Closed ydennisy closed 4 years ago
Ok another update!
I have found how to add filters and extract the URL, however I am unclear on the format I should pass for time filtering:
for obj in cdx.iter(url, filter='=status:200', from_ts='1597881600', limit=10):
o = obj
print(obj.data['url'])
Produces: cannot parse timestamp, is it a legal date?: 15978816000000
A **timestamp** represents year-month-day-time as a string of digits run togther.
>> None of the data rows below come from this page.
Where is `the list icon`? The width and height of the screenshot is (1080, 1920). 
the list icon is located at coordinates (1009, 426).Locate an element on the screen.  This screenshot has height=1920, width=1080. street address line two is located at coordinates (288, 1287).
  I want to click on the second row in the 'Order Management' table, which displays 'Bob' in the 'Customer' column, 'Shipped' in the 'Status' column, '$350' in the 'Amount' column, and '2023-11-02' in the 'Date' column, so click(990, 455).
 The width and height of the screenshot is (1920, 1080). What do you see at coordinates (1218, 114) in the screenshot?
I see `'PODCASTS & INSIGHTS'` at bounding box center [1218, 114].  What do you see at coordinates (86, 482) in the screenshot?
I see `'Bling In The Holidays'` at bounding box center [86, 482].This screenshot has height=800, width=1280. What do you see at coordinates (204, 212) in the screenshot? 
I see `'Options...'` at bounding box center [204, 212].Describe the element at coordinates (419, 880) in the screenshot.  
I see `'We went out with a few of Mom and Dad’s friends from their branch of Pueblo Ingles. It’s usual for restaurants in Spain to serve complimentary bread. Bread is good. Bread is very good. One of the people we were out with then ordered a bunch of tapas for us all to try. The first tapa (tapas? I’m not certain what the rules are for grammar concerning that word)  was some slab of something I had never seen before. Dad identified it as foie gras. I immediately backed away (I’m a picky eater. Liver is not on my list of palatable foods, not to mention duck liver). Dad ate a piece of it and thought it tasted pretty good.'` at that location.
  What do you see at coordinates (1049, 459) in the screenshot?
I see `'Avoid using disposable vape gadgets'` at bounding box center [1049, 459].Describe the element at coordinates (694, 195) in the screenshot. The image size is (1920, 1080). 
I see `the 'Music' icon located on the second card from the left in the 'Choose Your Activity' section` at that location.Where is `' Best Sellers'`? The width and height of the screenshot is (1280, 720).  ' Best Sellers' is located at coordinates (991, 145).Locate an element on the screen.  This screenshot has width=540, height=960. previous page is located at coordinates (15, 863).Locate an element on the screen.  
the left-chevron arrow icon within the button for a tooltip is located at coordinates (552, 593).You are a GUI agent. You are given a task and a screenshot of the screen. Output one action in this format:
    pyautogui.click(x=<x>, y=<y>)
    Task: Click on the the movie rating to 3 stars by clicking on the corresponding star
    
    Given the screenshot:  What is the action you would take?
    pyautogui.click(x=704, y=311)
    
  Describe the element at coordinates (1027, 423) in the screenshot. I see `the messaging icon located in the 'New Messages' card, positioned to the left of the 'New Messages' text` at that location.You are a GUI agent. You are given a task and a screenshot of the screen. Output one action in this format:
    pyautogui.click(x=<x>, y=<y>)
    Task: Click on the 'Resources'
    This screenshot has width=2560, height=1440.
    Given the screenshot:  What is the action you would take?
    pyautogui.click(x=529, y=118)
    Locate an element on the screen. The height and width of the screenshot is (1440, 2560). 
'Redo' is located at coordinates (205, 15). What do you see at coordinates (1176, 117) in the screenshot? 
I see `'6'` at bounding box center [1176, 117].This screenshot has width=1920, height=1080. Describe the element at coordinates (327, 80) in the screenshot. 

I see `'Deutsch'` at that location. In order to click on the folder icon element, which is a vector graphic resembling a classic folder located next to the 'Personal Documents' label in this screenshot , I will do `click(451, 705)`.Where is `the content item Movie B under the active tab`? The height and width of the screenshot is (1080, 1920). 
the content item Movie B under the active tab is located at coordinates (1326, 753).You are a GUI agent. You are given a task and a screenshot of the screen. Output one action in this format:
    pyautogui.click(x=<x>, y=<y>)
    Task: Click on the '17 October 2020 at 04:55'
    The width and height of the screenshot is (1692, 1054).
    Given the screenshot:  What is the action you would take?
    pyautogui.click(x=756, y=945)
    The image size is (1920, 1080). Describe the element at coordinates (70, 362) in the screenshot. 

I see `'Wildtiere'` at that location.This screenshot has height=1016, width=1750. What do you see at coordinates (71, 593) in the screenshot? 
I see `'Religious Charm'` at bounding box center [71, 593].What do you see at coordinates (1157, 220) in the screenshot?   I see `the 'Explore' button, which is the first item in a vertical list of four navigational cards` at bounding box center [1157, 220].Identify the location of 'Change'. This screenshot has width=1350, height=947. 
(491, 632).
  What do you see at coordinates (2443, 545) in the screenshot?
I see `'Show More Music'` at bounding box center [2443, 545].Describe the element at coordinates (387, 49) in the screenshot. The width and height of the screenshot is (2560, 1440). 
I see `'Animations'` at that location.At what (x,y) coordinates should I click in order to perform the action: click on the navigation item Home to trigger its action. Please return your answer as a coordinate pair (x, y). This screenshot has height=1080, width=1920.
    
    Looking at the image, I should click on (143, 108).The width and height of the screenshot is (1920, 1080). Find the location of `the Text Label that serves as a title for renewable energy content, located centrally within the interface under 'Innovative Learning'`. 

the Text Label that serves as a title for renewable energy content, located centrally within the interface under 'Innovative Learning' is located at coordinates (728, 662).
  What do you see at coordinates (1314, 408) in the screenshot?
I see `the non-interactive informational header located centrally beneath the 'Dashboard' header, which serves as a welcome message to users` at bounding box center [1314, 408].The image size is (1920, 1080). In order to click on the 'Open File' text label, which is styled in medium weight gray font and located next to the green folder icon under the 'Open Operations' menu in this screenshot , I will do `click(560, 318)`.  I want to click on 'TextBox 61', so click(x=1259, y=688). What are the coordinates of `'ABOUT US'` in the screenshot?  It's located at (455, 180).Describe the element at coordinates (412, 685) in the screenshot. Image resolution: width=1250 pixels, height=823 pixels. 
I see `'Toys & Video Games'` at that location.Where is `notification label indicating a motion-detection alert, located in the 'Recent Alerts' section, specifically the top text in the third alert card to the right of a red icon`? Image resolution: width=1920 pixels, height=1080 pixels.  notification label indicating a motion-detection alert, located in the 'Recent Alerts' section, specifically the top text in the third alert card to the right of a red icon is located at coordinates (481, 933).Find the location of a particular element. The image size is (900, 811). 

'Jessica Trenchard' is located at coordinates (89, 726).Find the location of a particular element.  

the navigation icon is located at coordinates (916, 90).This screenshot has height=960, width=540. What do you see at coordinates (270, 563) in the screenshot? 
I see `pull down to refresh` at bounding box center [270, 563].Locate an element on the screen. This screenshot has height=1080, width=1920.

Example: January 5, 2016 at 12:34:56 UTC is 20160105123456. These timestamps are
a field in the index, and are also used to pick specify the dates used
by **--from=**, **--to**, and **--closest** on the command-line. (Programmatically,
use **from_ts=**, to=, and closest=.)
p.s. it's no surprise this wasn't obvious, CDX has a lot of jargon that's different from the way that words are used elsewhere. I will think about adding a warning if the timestamp looks like a unixtime, ought to be easy.
I pushed a new version with a new warning in this case.
Hi!
I am trying to figure out how to pass on filters, in the same way as possible in the CLI, I am looking to filter by language, date and status code.
The second piece I am missing is when iterating over the results - how does one grab the URL of the crawl?
EDIT:
Also the example on the readme does not print out the content of
obj
, but rather:<cdx_toolkit.CaptureObject object at 0x1125f84d0>